Keras API#
In this guide, you’ll learn how to use the Keras API.
Visit the API reference |
---|
This document guides you through training a Keras model in Determined. You need to implement a trial
class that inherits TFKerasTrial
and specify it as the entrypoint in the
Experiment Configuration Reference.
To learn about this API, you can start by reading the trial definitions in the Iris categorization example.
Load Data#
Note
Before loading data, visit Prepare Data to understand how to work with different sources of data.
Loading data is done by defining build_training_data_loader()
and build_validation_data_loader()
methods. Each should return
one of the following data types:
A tuple
(x, y)
of NumPy arrays. x must be a NumPy array (or array-like), a list of arrays (in case the model has multiple inputs), or a dict mapping input names to the corresponding array, if the model has named inputs. y should be a numpy array.A tuple
(x, y, sample_weights)
of NumPy arrays.A
tf.data.dataset
returning a tuple of either (inputs, targets) or (inputs, targets, sample_weights).A
keras.utils.Sequence
returning a tuple of either (inputs, targets) or (inputs, targets, sample weights).
If using tf.data.Dataset
, users are required to wrap both their training and validation dataset
using self.context.wrap_dataset
. This
wrapper is used to shard the dataset for distributed training. For optimal performance, users should
wrap a dataset immediately after creating it.
Note
To learn more about distributed training with Determined, visit the conceptual overview or the intro to implementing distributed training.
Define the Model#
Users are required wrap their model prior to compiling it using self.context.wrap_model
. This is typically done inside
build_model()
.
Customize Calling Model Fitting Function#
The TFKerasTrial
interface allows the user to configure how model.fit
is called by calling self.context.configure_fit()
.
Checkpointing#
A checkpoint includes the model definition (Python source code), experiment configuration file, network architecture, and the values of the model’s parameters (i.e., weights) and hyperparameters. When using a stateful optimizer during training, checkpoints will also include the state of the optimizer (i.e., learning rate). You can also embed arbitrary metadata in checkpoints via a Python SDK.
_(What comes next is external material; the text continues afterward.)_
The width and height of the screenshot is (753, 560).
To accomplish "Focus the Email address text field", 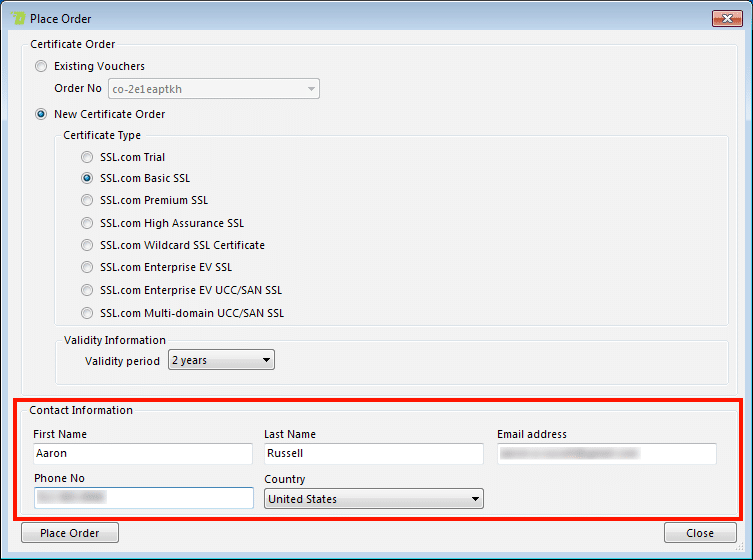I will click(x=606, y=454).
TensorFlow Keras trials are checkpointed to a file named determined-keras-model.h5
using
tf.keras.models.save_model
. You can learn more from the TF Keras docs.
Callbacks#
To execute arbitrary Python code during the lifecycle of a TFKerasTrial
,
implement the determined.keras.callbacks.Callback
interface (an extension of the
tf.keras.callbacks.Callbacks
interface) and supply them to the
TFKerasTrial
by implementing
keras_callbacks()
.
Profiling#
Determined supports integration with the native TF Keras profiler. Results will automatically be uploaded to the trial’s TensorBoard path and can be viewed in the Determined Web UI.
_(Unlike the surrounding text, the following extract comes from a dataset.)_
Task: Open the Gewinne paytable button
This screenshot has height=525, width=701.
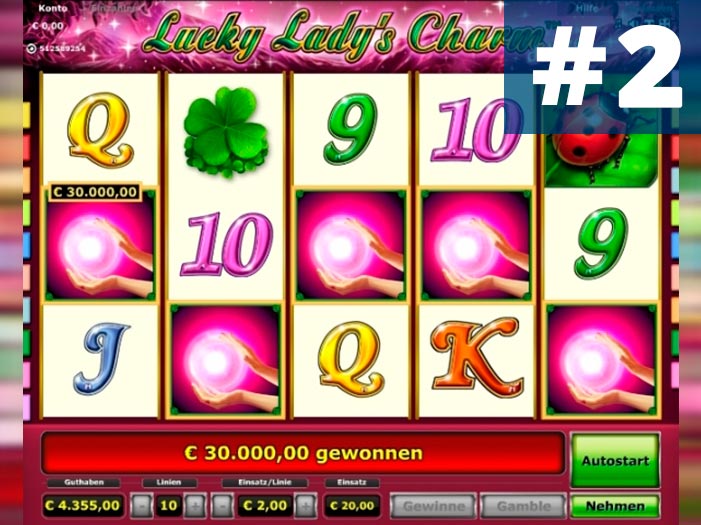Action: point(433,506)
The Keras profiler is configured as a callback in the TFKerasTrial
class.
The determined.keras.callbacks.TensorBoard
callback is a thin wrapper around the native
Keras TensorBoard callback, tf.keras.callbacks.TensorBoard
. It overrides the log_dir
argument to set the Determined TensorBoard path, while other arguments are passed directly into
tf.keras.callbacks.TensorBoard
. For a list of accepted arguments, consult the official Keras
API documentation.
The following code snippet will configure profiling for batches 5 and 10, and will compute weight histograms every 1 epochs.
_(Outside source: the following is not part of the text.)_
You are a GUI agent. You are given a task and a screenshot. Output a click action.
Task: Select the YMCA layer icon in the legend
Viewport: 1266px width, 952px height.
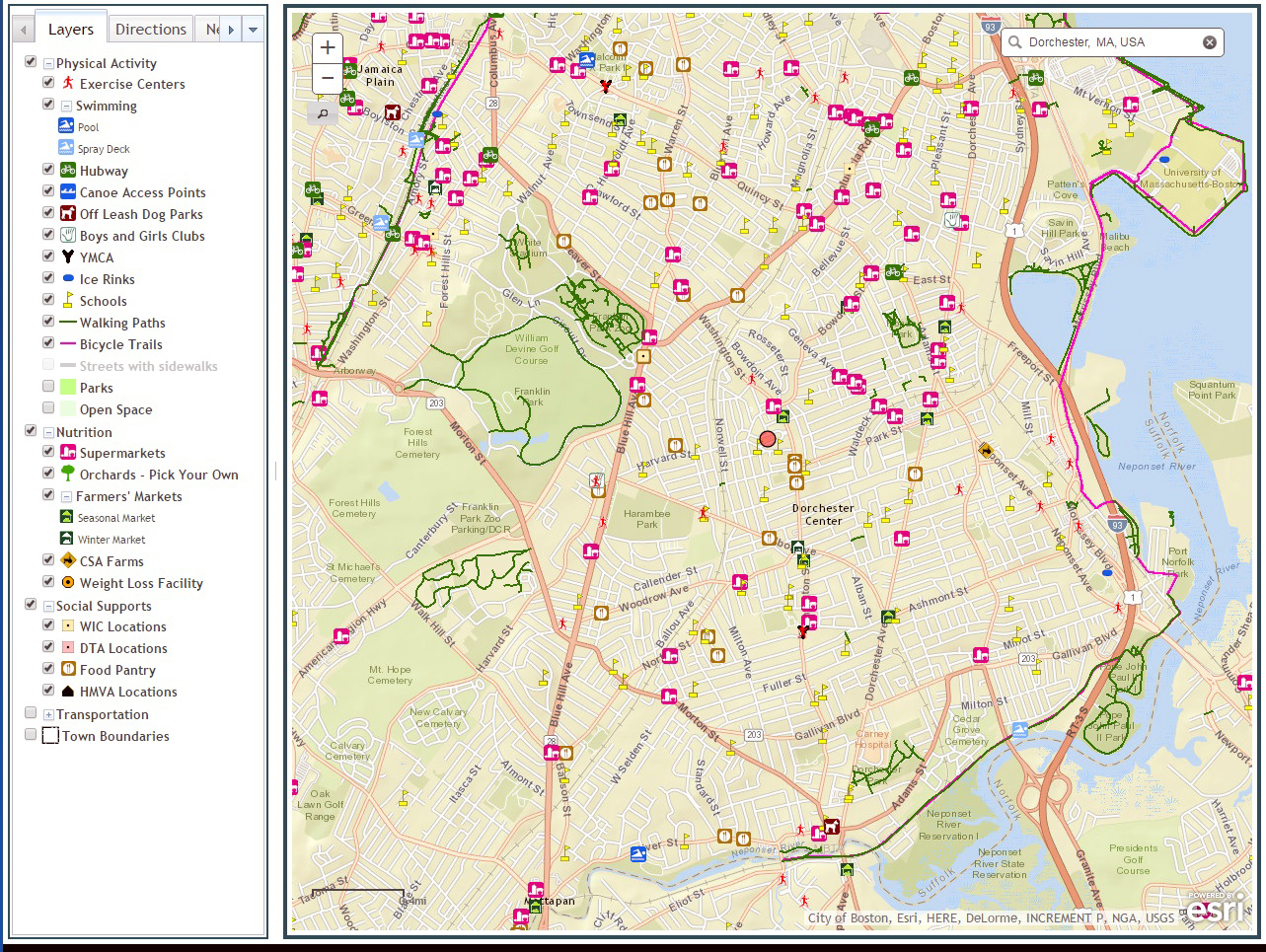coord(67,256)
from determined import keras
def keras_callbacks(self) -> List[tf.keras.callbacks.Callback]:
return [
keras.callbacks.TensorBoard(
update_freq="batch",
profile_batch='5, 10',
histogram_freq=1,
)
]
Note
Though specifying batches to profile with profile_batch
is optional, profiling every batch
may cause a large amount of data to be uploaded to Tensorboard. This may result in long rendering
times for Tensorboard and memory issues. For long-running experiments, it is recommended to
configure profiling only on desired batches.